- _WHAT THE TASK ASKS_: Of all the entries below, retype only the lines from the one with "[Email] (360, 1408)" through the one with "Email, User ID or Login Name (748, 395)", exactly as they appear.

- _DATASET ENTRIES_:
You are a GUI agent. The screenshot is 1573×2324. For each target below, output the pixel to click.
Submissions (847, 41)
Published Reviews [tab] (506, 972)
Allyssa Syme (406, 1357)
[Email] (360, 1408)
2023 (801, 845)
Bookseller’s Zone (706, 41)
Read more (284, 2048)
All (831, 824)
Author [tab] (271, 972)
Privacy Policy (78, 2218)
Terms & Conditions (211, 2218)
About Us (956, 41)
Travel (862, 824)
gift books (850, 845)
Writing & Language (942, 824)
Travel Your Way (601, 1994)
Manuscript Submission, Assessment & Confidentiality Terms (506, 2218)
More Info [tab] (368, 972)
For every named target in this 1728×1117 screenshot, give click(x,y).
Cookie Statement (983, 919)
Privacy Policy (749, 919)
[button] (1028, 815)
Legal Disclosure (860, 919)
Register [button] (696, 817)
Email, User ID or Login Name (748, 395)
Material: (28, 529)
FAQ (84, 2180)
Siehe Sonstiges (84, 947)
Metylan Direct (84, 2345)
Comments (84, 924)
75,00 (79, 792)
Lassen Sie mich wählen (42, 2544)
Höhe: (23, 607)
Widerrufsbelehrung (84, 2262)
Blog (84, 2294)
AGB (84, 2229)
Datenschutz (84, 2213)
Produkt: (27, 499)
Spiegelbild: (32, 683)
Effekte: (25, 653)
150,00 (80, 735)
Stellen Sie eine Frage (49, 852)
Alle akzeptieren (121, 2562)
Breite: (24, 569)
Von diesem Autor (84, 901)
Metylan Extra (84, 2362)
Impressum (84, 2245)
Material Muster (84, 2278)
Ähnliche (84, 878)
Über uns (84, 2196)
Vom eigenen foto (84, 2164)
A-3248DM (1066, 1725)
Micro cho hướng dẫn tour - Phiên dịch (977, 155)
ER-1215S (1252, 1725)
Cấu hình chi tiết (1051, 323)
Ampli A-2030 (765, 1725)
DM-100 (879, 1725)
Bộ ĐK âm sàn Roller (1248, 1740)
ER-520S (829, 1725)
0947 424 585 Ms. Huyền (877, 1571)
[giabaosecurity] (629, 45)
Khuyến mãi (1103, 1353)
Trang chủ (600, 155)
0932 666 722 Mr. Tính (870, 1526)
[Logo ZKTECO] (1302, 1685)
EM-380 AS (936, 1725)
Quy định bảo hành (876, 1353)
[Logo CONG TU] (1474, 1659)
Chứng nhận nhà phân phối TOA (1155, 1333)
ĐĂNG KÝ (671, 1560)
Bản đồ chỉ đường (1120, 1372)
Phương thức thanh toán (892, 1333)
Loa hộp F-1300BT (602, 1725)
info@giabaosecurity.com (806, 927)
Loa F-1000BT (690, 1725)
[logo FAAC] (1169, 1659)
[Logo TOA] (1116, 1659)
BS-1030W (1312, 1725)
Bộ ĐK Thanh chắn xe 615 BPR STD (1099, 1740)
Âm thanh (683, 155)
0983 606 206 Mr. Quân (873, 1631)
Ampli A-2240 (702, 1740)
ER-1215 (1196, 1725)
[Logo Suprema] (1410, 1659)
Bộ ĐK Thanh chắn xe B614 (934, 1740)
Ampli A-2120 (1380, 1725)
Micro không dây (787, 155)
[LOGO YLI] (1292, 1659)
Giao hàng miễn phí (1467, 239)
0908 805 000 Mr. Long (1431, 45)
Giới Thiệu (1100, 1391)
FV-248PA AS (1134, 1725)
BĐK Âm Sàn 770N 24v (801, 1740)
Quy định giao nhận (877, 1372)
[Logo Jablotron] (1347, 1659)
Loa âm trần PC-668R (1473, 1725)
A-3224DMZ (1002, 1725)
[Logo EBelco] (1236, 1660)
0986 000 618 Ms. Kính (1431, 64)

- _SOLUTION TO THIS EXERCISE_:
[Email] (360, 1408)
2023 (801, 845)
Bookseller’s Zone (706, 41)
Read more (284, 2048)
All (831, 824)
Author [tab] (271, 972)
Privacy Policy (78, 2218)
Terms & Conditions (211, 2218)
About Us (956, 41)
Travel (862, 824)
gift books (850, 845)
Writing & Language (942, 824)
Travel Your Way (601, 1994)
Manuscript Submission, Assessment & Confidentiality Terms (506, 2218)
More Info [tab] (368, 972)
For every named target in this 1728×1117 screenshot, give click(x,y).
Cookie Statement (983, 919)
Privacy Policy (749, 919)
[button] (1028, 815)
Legal Disclosure (860, 919)
Register [button] (696, 817)
Email, User ID or Login Name (748, 395)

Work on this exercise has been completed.